The fire is certainly an important event. This is not a tried-and-tested transport system like a London Underground line or the Boeing 747. Until last week the Channel Tunnel safety systems had never been tested in a real emergency, so there is much to be learned. Already some of the circumstances of the fire are giving cause for concern. The Kent fire service feels that its long-standing objection to the use of lattice-sided wagons for transporting lorries has been vindicated. It has argued that these allow the flames to be fanned when a fire has broken out in a moving train, and that they hinder fire-fighting because the blaze cannot be contained. The evidence suggests that both of these effects occurred on Monday night. Eurotunnel has admitted that two of its three safety procedures failed to function. Once the existence of the fire was established the train would ideally have completed its journey through the tunnel, which would have allowed the fire to be tackled in the open air on the British side. Instead, it stopped. The next preferred option was to de-couple the locomotive and the "club car", with all the passengers and crew on board, from the burning freight wagons. Due to a power failure caused by the fire, this also proved impossible.

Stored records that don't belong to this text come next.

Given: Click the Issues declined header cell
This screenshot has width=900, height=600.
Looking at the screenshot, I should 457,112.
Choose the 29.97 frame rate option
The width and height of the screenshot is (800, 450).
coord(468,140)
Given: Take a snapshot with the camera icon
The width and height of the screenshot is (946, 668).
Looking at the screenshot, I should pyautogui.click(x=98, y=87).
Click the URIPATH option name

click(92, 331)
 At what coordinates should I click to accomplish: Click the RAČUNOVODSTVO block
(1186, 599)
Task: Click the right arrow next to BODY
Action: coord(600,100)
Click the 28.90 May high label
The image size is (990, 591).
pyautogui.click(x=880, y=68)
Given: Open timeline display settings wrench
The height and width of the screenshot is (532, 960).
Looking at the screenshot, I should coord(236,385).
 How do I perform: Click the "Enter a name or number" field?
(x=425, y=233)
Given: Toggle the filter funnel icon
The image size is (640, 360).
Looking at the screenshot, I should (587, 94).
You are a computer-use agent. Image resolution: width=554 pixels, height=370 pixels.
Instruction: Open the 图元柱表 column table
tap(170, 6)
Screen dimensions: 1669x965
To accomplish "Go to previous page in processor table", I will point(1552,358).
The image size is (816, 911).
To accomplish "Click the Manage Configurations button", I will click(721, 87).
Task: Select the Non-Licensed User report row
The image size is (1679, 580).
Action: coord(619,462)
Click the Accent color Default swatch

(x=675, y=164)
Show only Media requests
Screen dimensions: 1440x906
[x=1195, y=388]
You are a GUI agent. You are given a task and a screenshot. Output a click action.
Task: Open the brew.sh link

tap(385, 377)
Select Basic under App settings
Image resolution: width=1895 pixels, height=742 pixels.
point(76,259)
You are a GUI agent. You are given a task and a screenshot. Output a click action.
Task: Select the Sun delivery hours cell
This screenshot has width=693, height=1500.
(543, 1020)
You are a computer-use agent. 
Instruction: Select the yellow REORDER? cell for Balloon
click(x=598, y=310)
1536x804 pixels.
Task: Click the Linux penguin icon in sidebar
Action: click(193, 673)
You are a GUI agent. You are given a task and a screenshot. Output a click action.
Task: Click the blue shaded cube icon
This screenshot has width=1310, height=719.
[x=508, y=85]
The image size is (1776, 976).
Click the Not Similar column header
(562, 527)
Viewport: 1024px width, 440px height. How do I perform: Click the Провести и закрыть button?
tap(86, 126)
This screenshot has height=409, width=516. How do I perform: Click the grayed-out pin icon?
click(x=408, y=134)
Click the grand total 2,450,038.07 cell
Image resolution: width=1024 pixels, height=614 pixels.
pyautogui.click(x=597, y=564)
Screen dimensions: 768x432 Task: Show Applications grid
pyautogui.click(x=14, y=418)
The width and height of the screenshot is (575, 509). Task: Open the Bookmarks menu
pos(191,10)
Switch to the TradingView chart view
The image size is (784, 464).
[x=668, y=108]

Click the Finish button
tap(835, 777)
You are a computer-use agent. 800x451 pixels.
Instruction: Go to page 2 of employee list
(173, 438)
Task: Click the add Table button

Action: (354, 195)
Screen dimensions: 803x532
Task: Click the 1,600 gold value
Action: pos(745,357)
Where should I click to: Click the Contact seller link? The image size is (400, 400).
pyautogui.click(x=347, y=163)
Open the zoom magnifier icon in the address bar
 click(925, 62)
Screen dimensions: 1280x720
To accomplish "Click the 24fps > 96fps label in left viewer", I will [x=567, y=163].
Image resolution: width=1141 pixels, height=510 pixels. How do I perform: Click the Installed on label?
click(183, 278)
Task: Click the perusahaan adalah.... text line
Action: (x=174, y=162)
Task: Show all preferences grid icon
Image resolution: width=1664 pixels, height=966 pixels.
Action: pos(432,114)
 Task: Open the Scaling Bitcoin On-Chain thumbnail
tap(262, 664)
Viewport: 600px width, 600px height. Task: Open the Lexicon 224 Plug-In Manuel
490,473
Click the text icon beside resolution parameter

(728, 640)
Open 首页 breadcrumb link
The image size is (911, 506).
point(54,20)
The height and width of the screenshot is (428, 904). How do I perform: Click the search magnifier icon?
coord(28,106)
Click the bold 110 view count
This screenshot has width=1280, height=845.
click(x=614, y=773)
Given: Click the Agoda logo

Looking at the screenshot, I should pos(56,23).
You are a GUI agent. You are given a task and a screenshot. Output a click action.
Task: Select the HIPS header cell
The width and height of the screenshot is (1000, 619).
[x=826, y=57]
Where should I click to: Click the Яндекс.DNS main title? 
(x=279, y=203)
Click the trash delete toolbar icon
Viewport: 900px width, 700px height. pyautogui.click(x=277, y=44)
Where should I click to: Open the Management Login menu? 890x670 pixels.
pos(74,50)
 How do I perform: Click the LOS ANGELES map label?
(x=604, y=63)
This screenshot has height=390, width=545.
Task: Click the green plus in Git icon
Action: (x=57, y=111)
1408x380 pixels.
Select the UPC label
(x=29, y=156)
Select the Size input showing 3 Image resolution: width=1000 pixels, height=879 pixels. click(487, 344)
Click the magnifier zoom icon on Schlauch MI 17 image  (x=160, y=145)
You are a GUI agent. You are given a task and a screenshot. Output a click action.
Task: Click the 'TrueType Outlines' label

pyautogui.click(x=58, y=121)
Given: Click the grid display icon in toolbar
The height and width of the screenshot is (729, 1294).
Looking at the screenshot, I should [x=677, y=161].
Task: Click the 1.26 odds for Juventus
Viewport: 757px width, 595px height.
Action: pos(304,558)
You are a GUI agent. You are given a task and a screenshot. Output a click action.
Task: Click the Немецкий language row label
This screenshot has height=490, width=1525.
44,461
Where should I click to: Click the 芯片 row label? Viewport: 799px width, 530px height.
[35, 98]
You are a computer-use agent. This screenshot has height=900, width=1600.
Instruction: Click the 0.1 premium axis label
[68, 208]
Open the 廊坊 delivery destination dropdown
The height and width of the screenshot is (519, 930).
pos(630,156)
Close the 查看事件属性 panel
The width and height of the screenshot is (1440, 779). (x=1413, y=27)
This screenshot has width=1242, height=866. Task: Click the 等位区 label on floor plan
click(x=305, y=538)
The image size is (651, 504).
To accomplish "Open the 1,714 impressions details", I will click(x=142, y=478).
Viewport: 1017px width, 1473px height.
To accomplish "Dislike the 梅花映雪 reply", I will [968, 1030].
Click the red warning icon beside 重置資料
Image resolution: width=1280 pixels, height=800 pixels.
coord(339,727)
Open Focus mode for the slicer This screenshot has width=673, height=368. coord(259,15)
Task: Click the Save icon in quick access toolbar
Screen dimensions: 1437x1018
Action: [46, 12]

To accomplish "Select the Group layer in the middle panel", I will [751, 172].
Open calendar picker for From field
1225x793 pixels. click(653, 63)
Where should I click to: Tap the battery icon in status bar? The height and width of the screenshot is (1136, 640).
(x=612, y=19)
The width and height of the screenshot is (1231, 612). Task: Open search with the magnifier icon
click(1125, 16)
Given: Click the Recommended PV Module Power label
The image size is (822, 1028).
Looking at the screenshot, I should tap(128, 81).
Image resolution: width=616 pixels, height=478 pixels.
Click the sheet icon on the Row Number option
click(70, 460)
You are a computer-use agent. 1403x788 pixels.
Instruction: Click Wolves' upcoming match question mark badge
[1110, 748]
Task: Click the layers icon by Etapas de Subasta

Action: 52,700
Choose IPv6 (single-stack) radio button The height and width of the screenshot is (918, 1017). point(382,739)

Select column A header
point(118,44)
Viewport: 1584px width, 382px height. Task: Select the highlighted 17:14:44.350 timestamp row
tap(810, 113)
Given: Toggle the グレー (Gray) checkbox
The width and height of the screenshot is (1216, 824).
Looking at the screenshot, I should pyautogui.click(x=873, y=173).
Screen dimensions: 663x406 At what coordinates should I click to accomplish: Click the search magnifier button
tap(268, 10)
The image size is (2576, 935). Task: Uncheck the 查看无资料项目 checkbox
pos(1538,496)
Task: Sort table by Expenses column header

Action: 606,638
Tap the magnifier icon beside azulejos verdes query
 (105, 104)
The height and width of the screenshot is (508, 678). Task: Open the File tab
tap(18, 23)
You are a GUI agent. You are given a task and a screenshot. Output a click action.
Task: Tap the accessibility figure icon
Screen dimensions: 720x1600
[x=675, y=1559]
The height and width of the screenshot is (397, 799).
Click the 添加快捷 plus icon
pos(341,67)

To say that these matters must now be investigated, however, is not to say that until we have the answers, and until any faults are corrected, we must regard the Channel Tunnel as fundamentally untrustworthy. Eurotunnel is right to point out that nobody was killed and that this was more than a matter of luck. If a "blow-torch" effect developed in the lattice-sided wagons, we should remember that there was nobody in them, and for the good reason that nobody is allowed in them. The passengers were together at the front of the train, as regulations require, and they appear to have been led through well-rehearsed fire procedures by competent staff. The safety systems worked sufficiently well to ensure that, despite the smoke and the intensity of the blaze further back on the train, everybody was successfully evacuated through a secure service tunnel which was built, at enormous expense, with that express purpose in mind.

Even after last Monday we have no reason to believe that the Channel Tunnel is not as safe as the ferries - or safer. During the planning and construction, the Safety Authority placed heavy demands on Eurotunnel. There is, for example, a control box at both ends of the line, even though one would be normal. Shuttle trains have two locomotives, although one would be sufficient to do the job. This vigilance, which greatly increased the cost of the tunnel, owed much to the atmosphere of alarm created by the Zeebrugge disaster. It is ironic that the main ferry operators, to which travellers may now be tempted to turn, have yet to implement one of the most important recommendations to arise from that disaster: the installation of transverse bulkheads in older ships to prevent water in the car deck from rapidly capsizing the vessel. That fact, as much as last week's fire, should weigh on our minds when we consider the relative safety of ferry and tunnel.